In late 2007, Yale researchers published a study identifying a gene variation associated with chronic worry and overthinking (what they call “rumination”). Last year, a team at Massachusetts General Hospital found a gene variation associated with SAD. Findings like these would explain why children of a parent with SAD are two to three times more likely to have the disorder; children of a parent with panic disorder are up to eight times more likely to exhibit PD.

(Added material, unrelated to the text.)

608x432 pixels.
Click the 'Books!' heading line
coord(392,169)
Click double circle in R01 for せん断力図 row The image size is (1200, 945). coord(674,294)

This doesn’t mean Mother Nature has won the great debate. Scientists agree that genes aren’t the only things at work when it comes to worry. Environmental factors and trauma can also greatly affect a person’s ability to process anxiety and fear. Some of these include low levels of maternal care, childhood trauma, fear conditioning, brain injury, and even strep infections. Genes and the environment are working together. A new study by Swedish and German researchers in Psychological Science shows that participants with specific versions of two genes were more likely to develop fear of external stimuli and less able to overcome that fear, potentially leading to increased anxiety.
To Test or Not to Test
Blood tests that identify biomarkers for certain genes related to anxiety disorders are on the horizon. One is currently being developed for panic disorder. However, the tests are likely to be expensive and not always necessary, as many anxiety disorders can be diagnosed with the DSM-IV (the Diagnostic and Statistical Manual of Mental Disorders—the mental health care professional’s bible). Not that a diagnosis necessarily needs to happen—everyday occurrences of worrying and anxiety are perfectly normal emotions, just like happiness and sadness. Doctors are also reluctant to use gene profiling to predict mental disorders. Just because your biology predisposes you for anxiety doesn’t mean you’re destined to become your hand-wringing mother. Genes are a blueprint, not fate. And the last thing you want is a self-fulfilling prophecy that will have you worrying about your susceptibility to worry.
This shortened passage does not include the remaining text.